I thought about using userfs to run my code in userspace but plugged into the kernel. At the time it seemed to be broken or unmaintained. Another alternative would be to write a user mode NFS server and mount it locally, although the NFS interface is not exactly the same as the local kernel VFS interface.
In any case, since this was my first significant kernel work I was pretty happy to see all the issues before trying to abstract them away. In the future I think I would use userfs or something similar.
Another smaller issue in this area is translation between the on-disk representation and the in-memory representation. On disk we have to use standard endianness, whereas in core we can use native integers and pointers to things in memory. It's almost a shame, really, because in other respects the buffer cache makes interaction with on-disk structures so transparent. This is not particularly a problem, but just something to be aware of.
I tried to implement this in the filesystem layer, but there are other possibilities.
One option is to do things as a layer on top of the filesystem that preserves individual versions of files. This would be fine, but probably wouldn't protect against damage to the whole directory tree, which is what I wanted to achieve.
Rather than building a new filesystem, one could write a block device with snapshot support, and then run ext2fs on top. This would allow less control: for example I think the filesystem would have to be remounted read-only for a moment to take a consistent snapshot, and ext2fs's allocation optimizations would be confounded if the blocks were actually not allocated linearly. This could perhaps plug in through the loopback block device, network block device or some similar hook. I suspect it would be much less code than to implement a whole filesystem from scratch.
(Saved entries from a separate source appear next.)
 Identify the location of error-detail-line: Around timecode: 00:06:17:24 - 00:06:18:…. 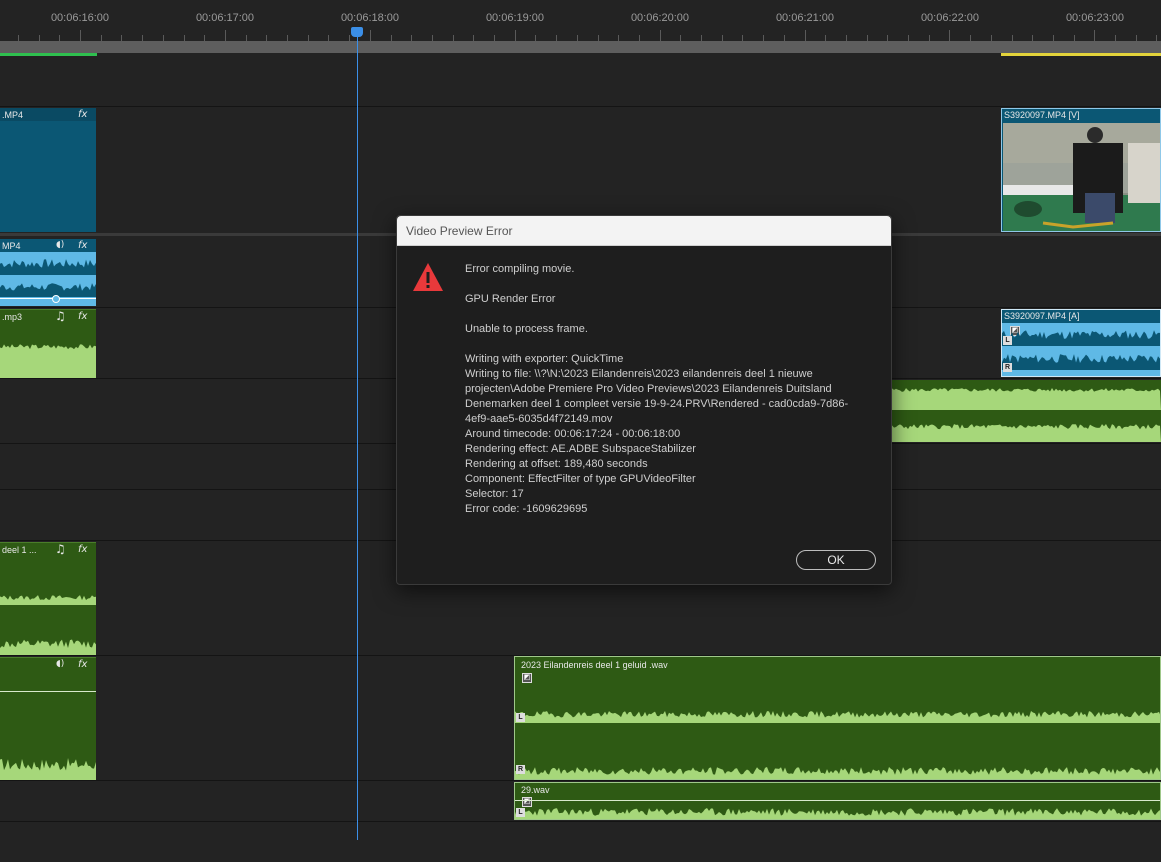
(573, 434).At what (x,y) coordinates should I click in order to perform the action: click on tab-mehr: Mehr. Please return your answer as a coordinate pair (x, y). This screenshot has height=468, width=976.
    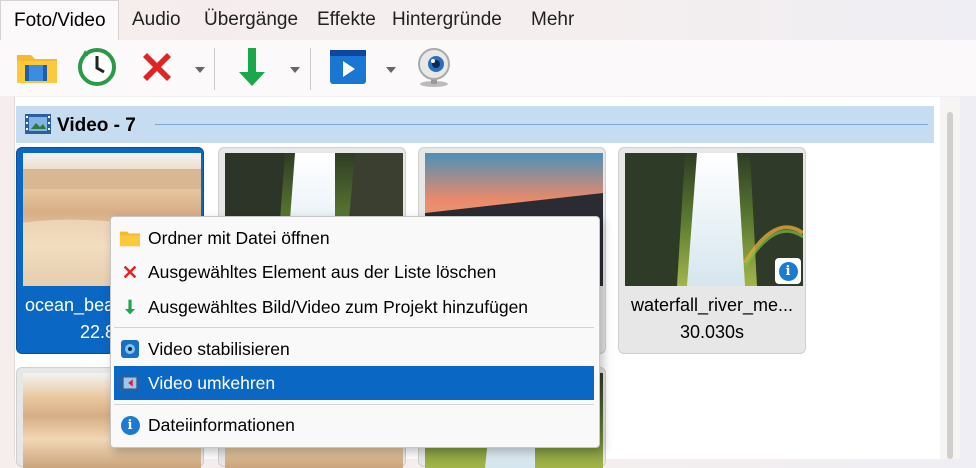
    Looking at the image, I should click on (552, 20).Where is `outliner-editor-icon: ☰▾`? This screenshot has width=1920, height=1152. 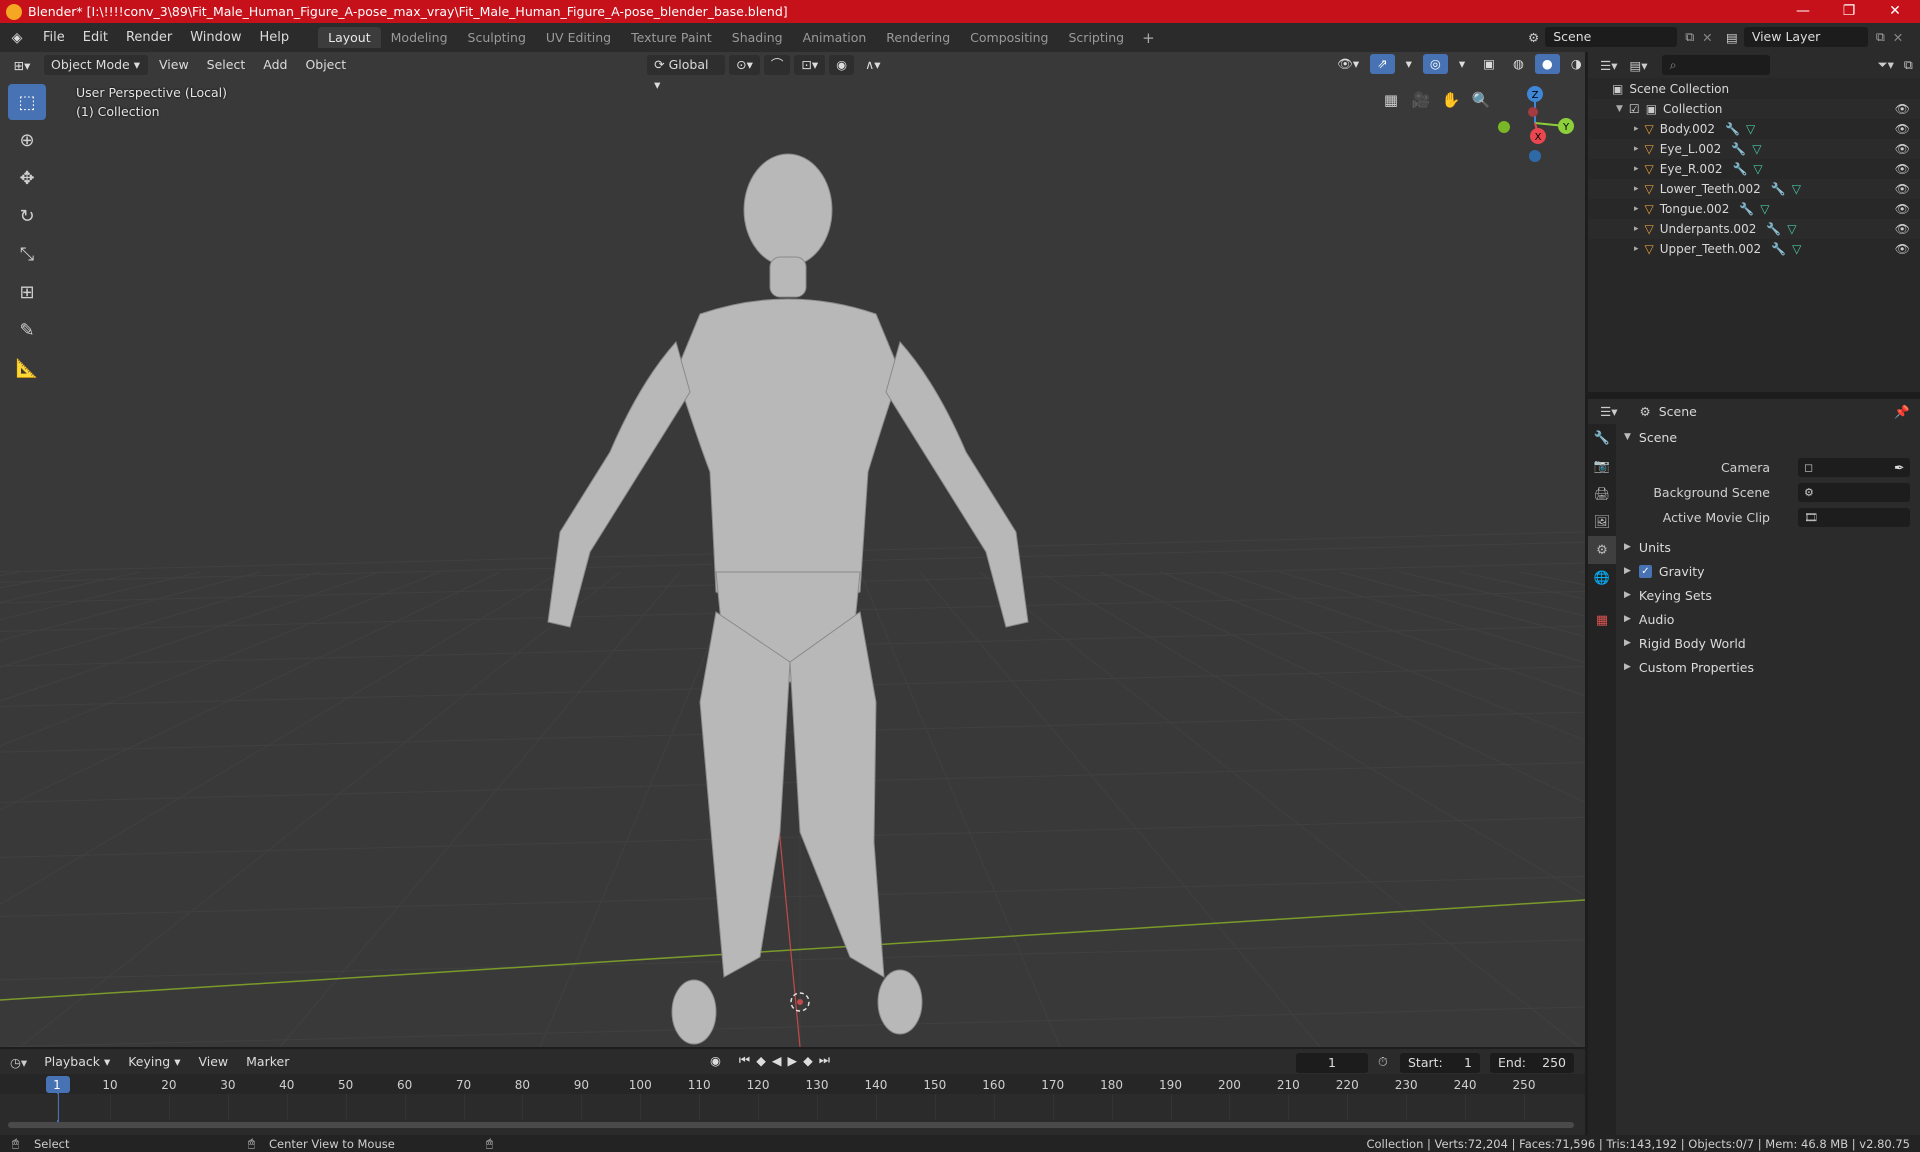 outliner-editor-icon: ☰▾ is located at coordinates (1608, 66).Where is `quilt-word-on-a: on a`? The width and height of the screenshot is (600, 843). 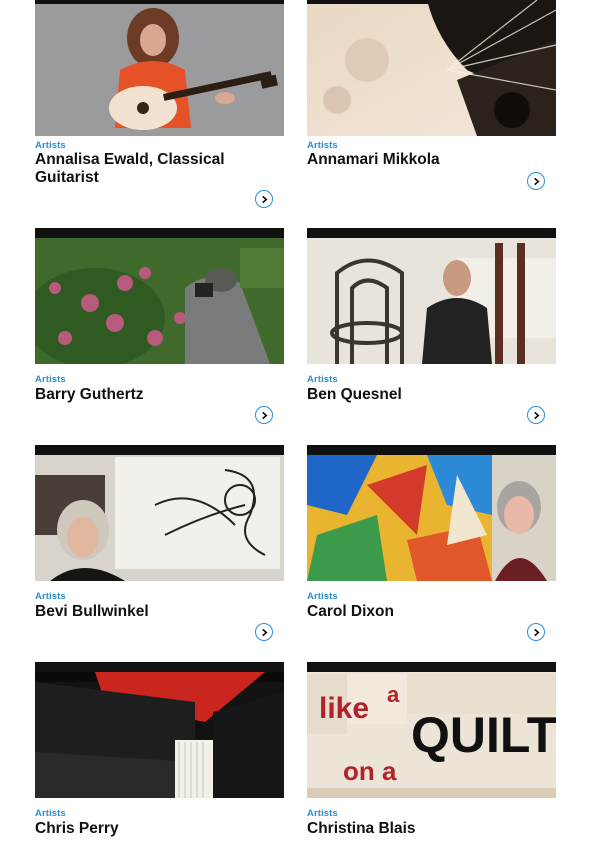 quilt-word-on-a: on a is located at coordinates (370, 771). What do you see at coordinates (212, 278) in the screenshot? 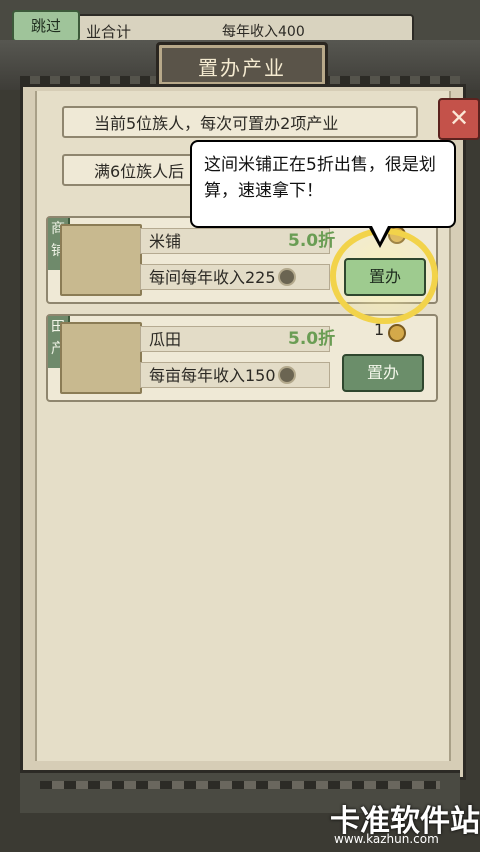
I see `income-label: 每间每年收入225` at bounding box center [212, 278].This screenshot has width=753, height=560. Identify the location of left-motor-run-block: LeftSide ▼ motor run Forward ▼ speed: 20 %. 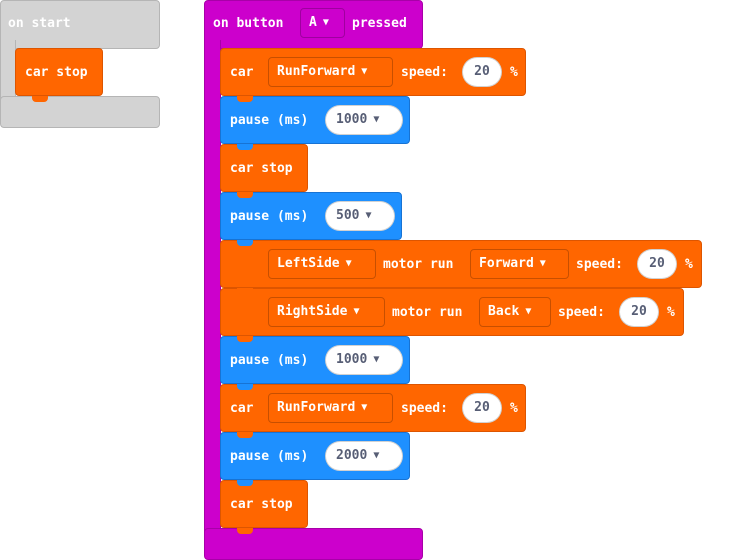
(461, 264).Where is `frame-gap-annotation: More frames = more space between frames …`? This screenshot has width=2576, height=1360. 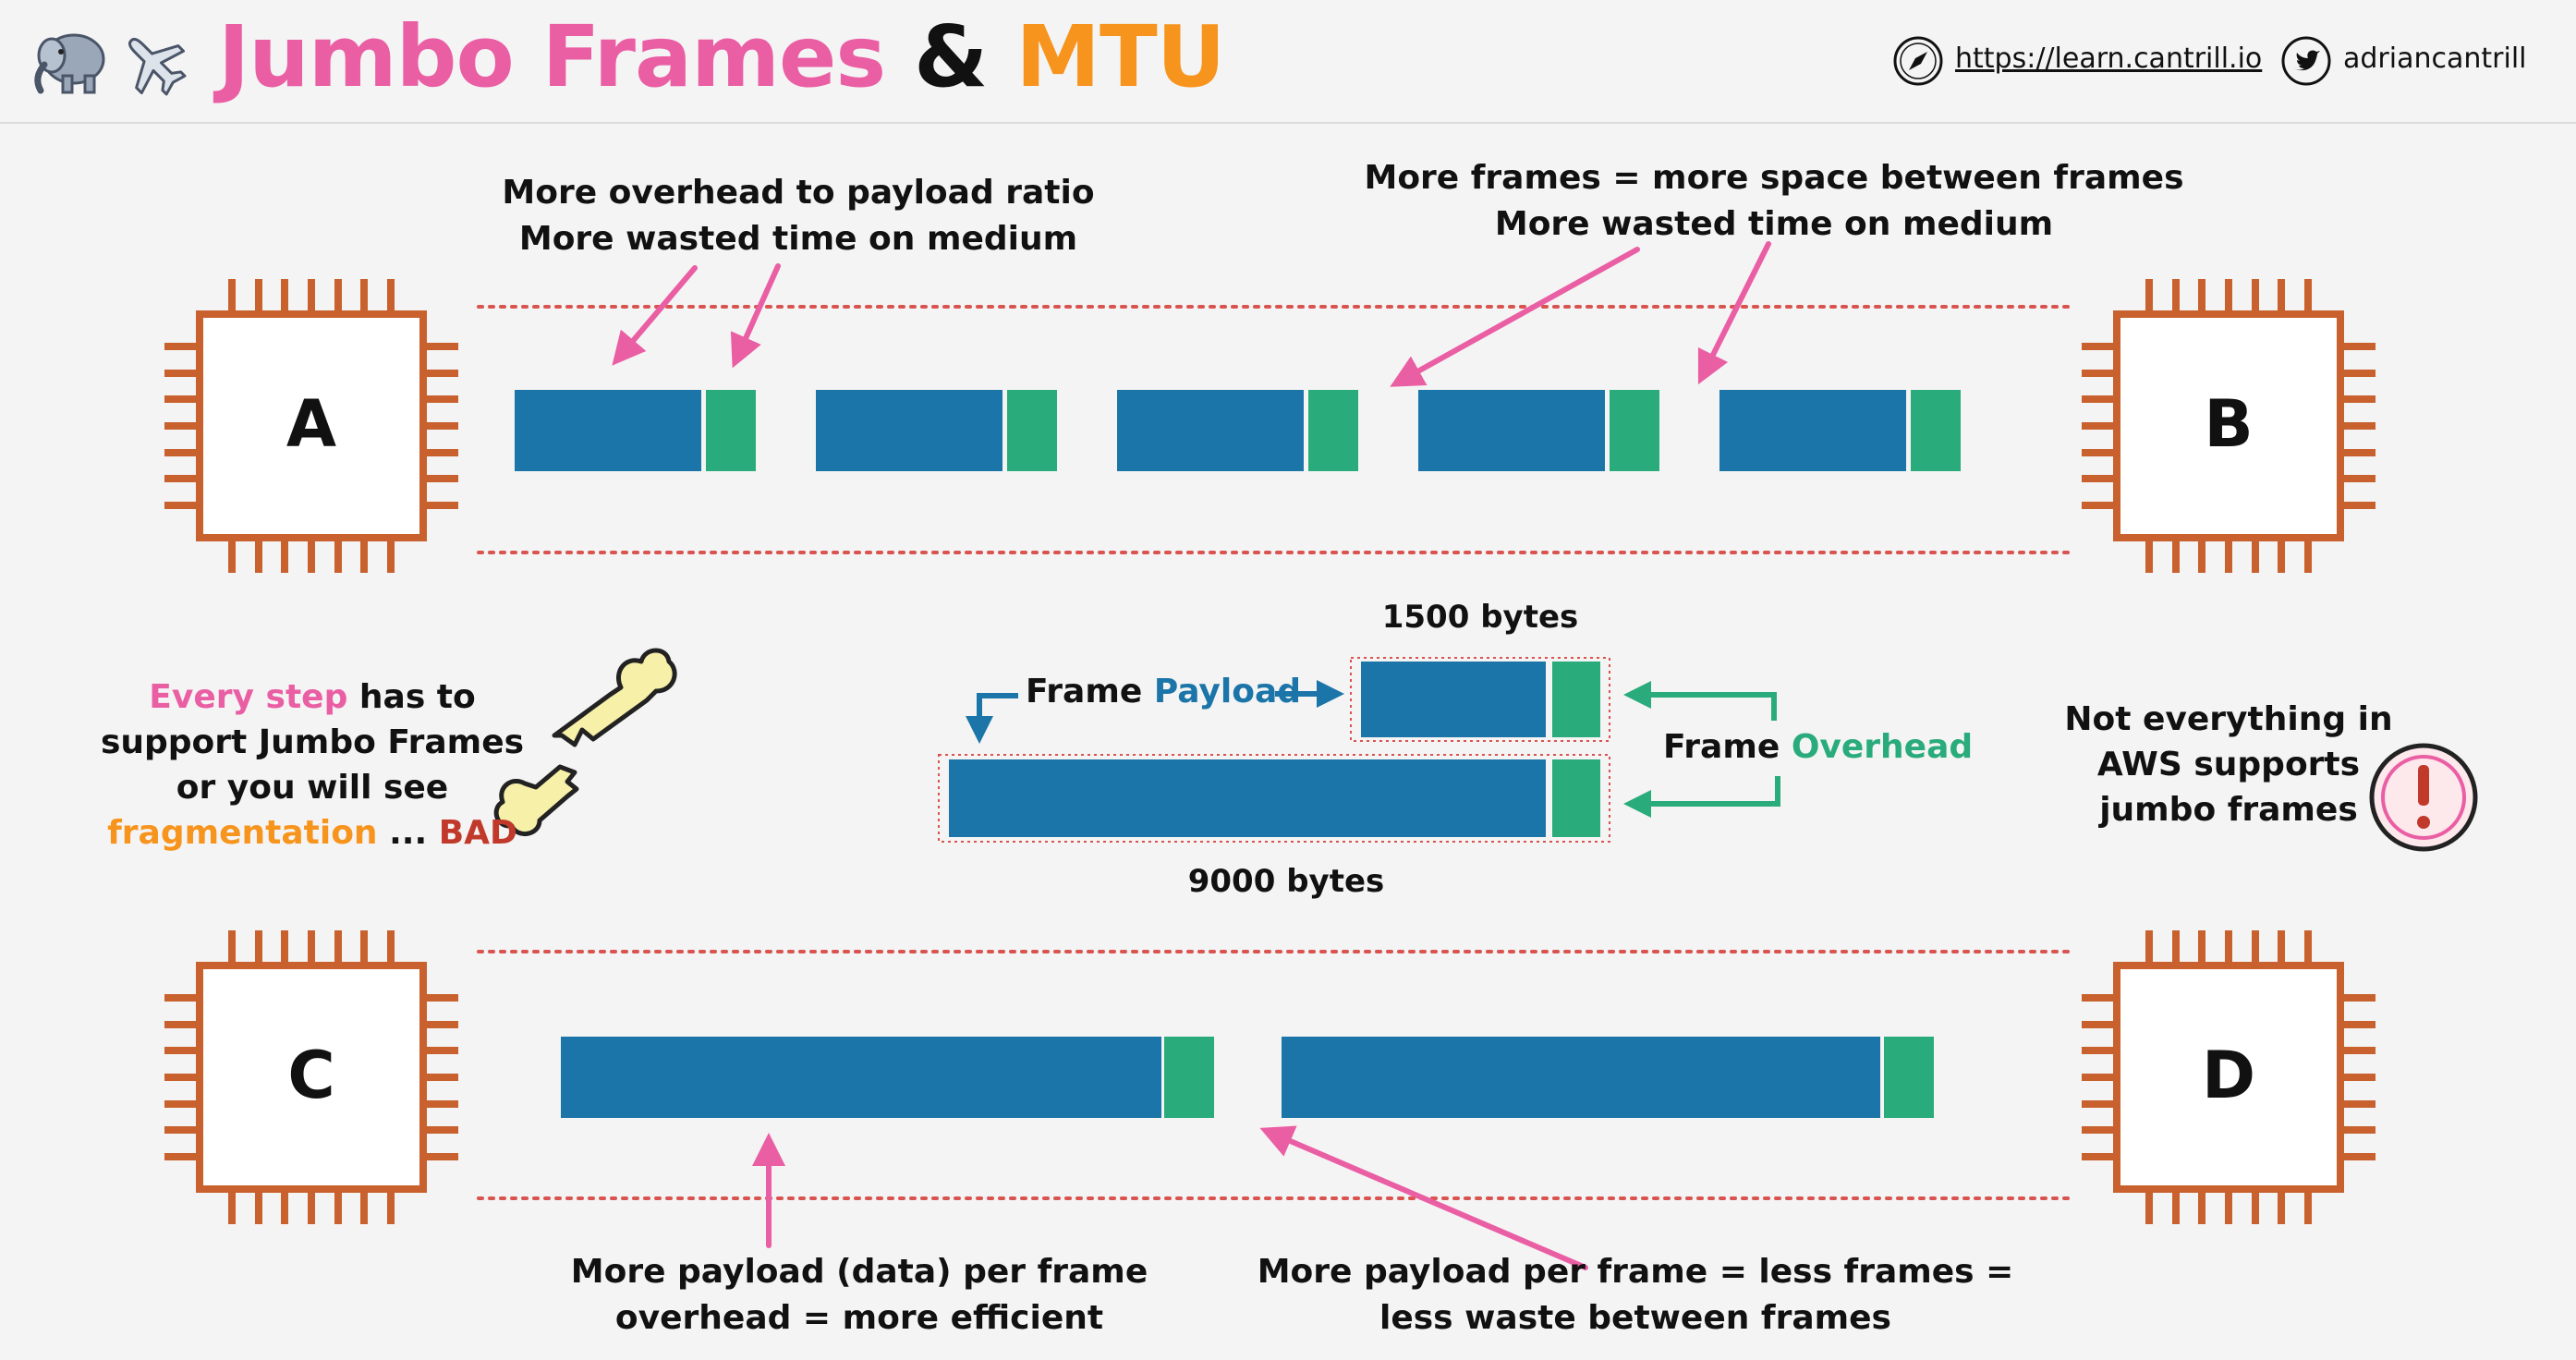
frame-gap-annotation: More frames = more space between frames … is located at coordinates (1774, 202).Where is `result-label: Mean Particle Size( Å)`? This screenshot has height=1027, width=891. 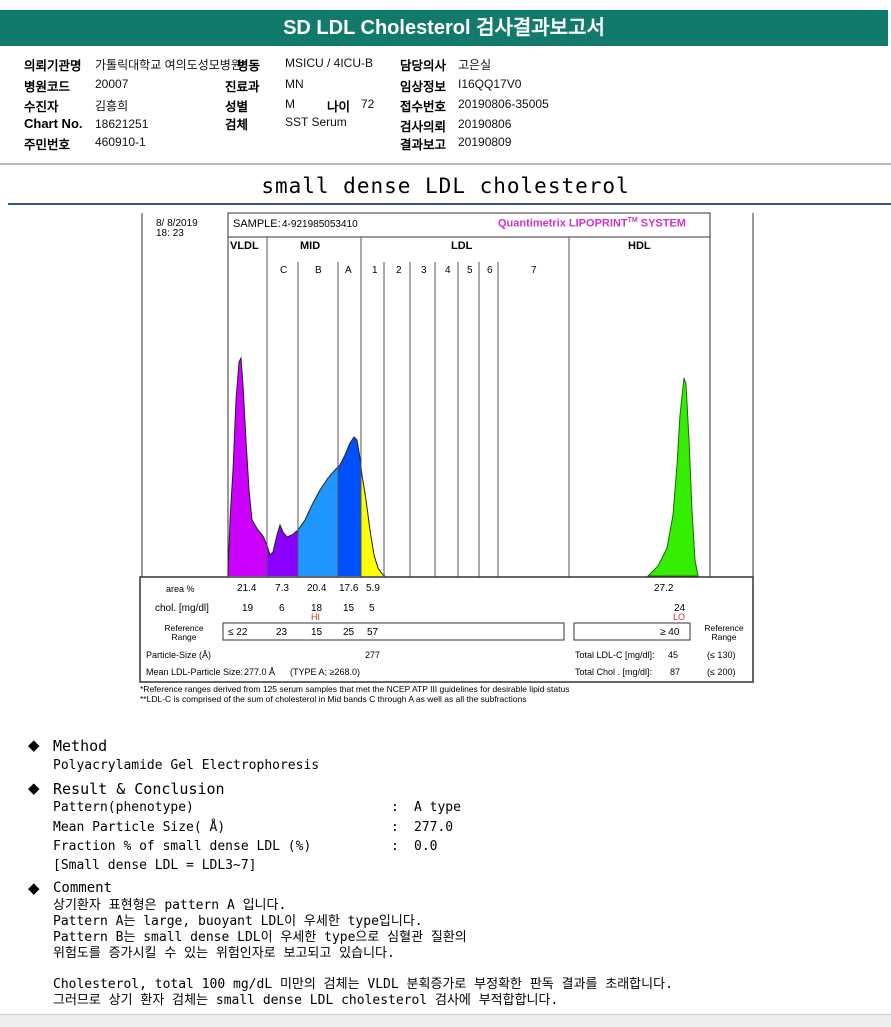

At the time I was working entirely on my home machine, wistful.humbug.org.au. As was probably inevitable, buggy code eventually corrupted the buffer cache and whacked out my /home/ partition. Fortunately I had some backups, but the experience was scary enough that I decided to put the project aside until I had a sacrificial machine on which to test.
To some extent the project was a success: I learnt a lot about the internals of the filesystem area of the kernel, and had a lot of fun trying to design a decent filesystem.
So, the current code is written to the 2.0 VFS layer, and will probably need to be updated to plug into 2.2 or 2.4. It will, more or less, let you
Snapshots are partly implemented but they are not usable.
The code is licensed under the GNU GPL and available for download here: snapfs-19990401.tar.bz2. It is not usable as a filesystem at the moment, but you are welcome to do with it what you wish, within the licensing conditions. I'd be happy to hear comments.
I would still like to go back to it sometime, or perhaps implement the same feature inside some other filesystem or at a different level. Certainly there are many interesting development projects happening in Linux filesystems these days, with reiserfs, XFS, AFS, and ext3fs among the most promising.